- Instructions to follow: Extend the forum thread below about staying in a marriage for the kids or out of fear of being alone, continuing from its final sentence.

- Passage provided:

-- start --

# Has anyone stayed in a marriage for KIDS or afraid of being ALONE?



## seriously3 (Jan 16, 2014)

I've been with my husband a little over 10 years, we have 3 kids together and we are clearly not in love anymore. We love each other, but nothing like we used to be. It's so bad that we don't even kiss. As for a previous post I posted, the only attention he gives me is "aggravating attention" where he grabs and annoys me. No love, not hugs, kisses, cuddles. I've talked with him several times on how I'm not happy and I wish he would stop doing the annoying things he does and give me more attention then maybe I could fall in love again. I've suggested marriage counseling, or reading those books that are supposed to help marriages, he laughs it off I guess he thinks its a joke. Everything I say goes through one ear and out the other. I feel like the thinks nothing is wrong. I feel like I am just hanging on for my kids (although he isn't really the best involved dad either). I have no friends, so I'm scared to be alone which holds me back from a divorce. Is this okay? Should I just stay around for my kids? I'm so lost. I love him and I know I'd miss him, but I feel like we are more of roommates then anything else.


----------



## tryingtobebetter (Aug 6, 2012)

It sounds to me as though you need to have a very frank talk with your husband, as I doubt anything will change otherwise. When he married you he promised to love you. It does not sound as though you feel at all loved. He needs to know that he is not delivering on his promise.

Only you can judge whether you want to continue with the status quo. My sense is that you may well become a walkaway wife if it does not and my guess is that the reason you have posted is because you are not yet ready to accept that that is what the future has to hold. 

Good luck


----------



## KathyBatesel (Apr 26, 2012)

1. Talk less. Show him instead. 

Don't like grabass but want affection? Tell him directly that you will only have sex if you've received at least half a dozen instances of non-sexual touching during the day before. Then stick to your plan without argument. (And if he does his part, it's your responsibility to uphold your end and have sex.) 

2. Instead of asking him to read the book, raise an important idea that means something to you, and ask his opinion about it. Do not relate it to your relationship when you ask, but after some discussion, you can tie the two together. Just do it without blame or criticism.

-- end --

- Data rows:
-- start --

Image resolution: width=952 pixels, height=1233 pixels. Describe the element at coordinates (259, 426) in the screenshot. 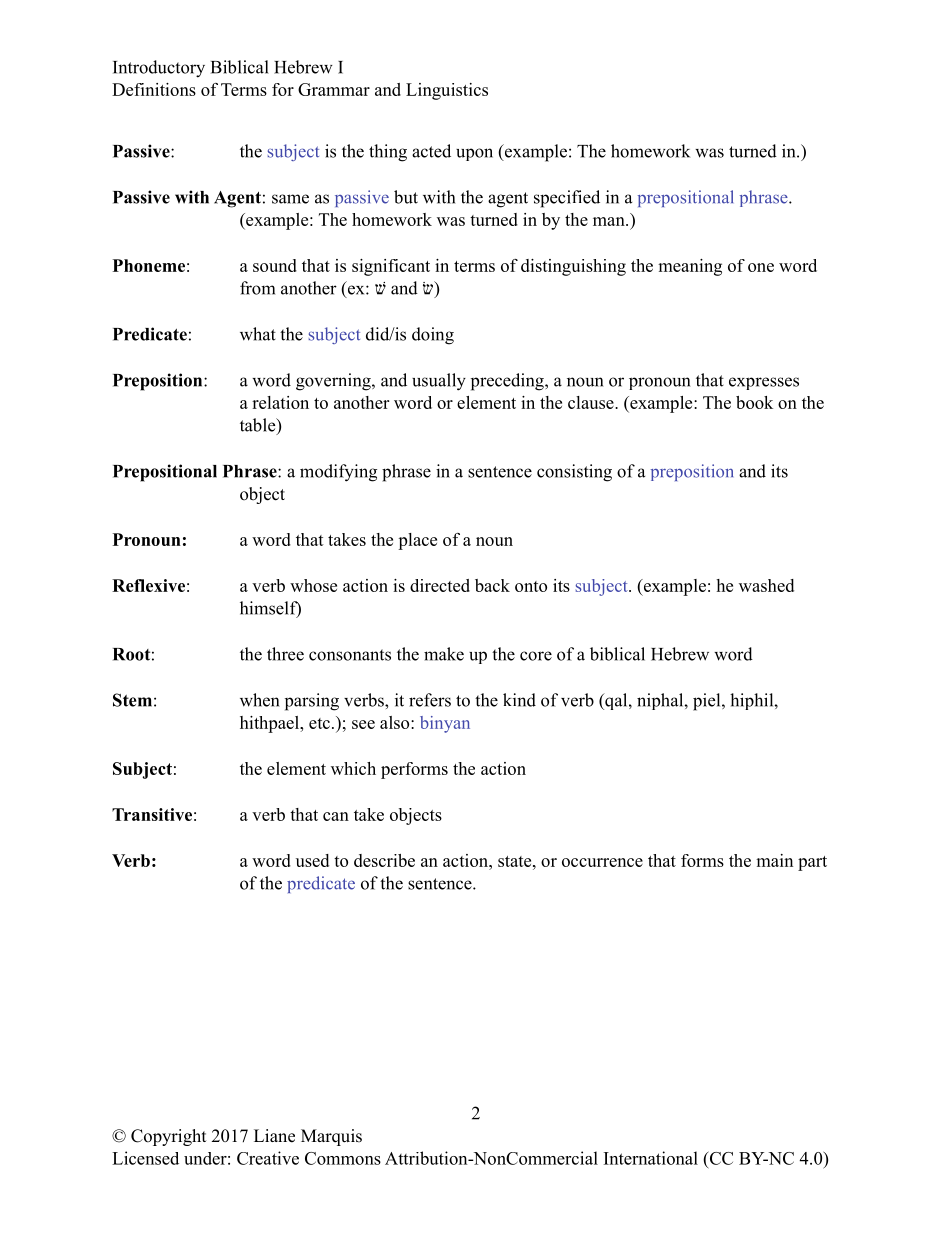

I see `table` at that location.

-- end --
-- start --

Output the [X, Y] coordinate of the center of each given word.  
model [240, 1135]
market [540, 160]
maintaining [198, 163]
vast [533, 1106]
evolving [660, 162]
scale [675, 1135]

-- end --

- The reply:
----------



## seriously3 (Jan 16, 2014)

Is there any way to get this post moved to "considering divorce or separating?" I didn't realize there was a section that might suit this thread better.


----------



## northernlights (Sep 23, 2012)

You'll get good advice here, and there's more traffic than on considering divorce or separation. You'll also get some really bad advice here, and some men telling you what an awful person you are. Ignore those comments and focus on the good ones.

Do you want to save your marriage? Or want to want to save it? Either is an acceptable starting point, it's just important to be honest with yourself about where you are.

I found reading the books, even though my H refused, to be helpful. It helped me see what I was doing wrong, which helped me understand that while I felt hurt and angry and fully aware of everything HE had done badly, there was a list for me too. Forgiveness is easier when you're both equally guilty. 

Hopefully, he'll see you happier and want some of what you're on. Then you can show him a book or article, or have him take the love languages quiz. 

Good luck! It doesn't always work, but it's never a bad thing to try.


----------



## seriously3 (Jan 16, 2014)

Thank you for the nice reply northernlights! I just purchased the book the 5 love languages, do you have any more in mind that could be helpful? I want to try to fix our marriage, but sometimes I just wonder, is happiness even possible with him anymore. If I don't have those in love feelings, will they ever come back?


----------



## EnjoliWoman (Jul 2, 2012)

To answer your question, yes, absolutely. But in the end leaving was the most empowering thing I could have ever done and now I quite enjoy being single but it took a number of years to get there.

My ex was abusive so of course I left without second guessing. But if yours is not (and you don't elude to it) then I must say the grass isn't greener really, and it's worth doing whatever it takes from Kathy's suggestion to the 180 and other advise you get here. 

The reality of being a single parent with primary custody is this: you do all of the cooking, cleaning, laundry, yard maintenance, car maintenance, home repairs, parenting, cooking, helping with homework, shuttling around, doctor/dentist appointments, etc. It's exhausting. There is no helpmate and even those with good relationships with their ex still have a lot of extra stuff to do that a married person doesn't. 

For instance - drop your car off for work? Who drives you/who picks you up/do you spend half the day waiting? Or your child is sick or you are running late etc., etc, etc - there is NO BACKUP. You are ON 24/7. Roof leak/toilet running/fire ants in yard/loud noise at night - it's YOU. 

I've learned so much on my own and that's great. But had my ex been your average guy I would have much rather worked to ignite the fire than manage two roles (regardless of if they are divided traditionally or not) than one.


----------



## northernlights (Sep 23, 2012)

seriously3 said:


> Thank you for the nice reply northernlights! I just purchased the book the 5 love languages, do you have any more in mind that could be helpful? I want to try to fix our marriage, but sometimes I just wonder, is happiness even possible with him anymore. If I don't have those in love feelings, will they ever come back?


I also got 7 principles for making marriage work, but that's designed to be worked through together (like marriage counseling in a book), and my H wasn't interested. So I'd wait on that one.

Personally, I liked 7 habits of highly effective people for helping me be a better person, and melodie beattie's The New Codependency for help in breaking bad relationship habits.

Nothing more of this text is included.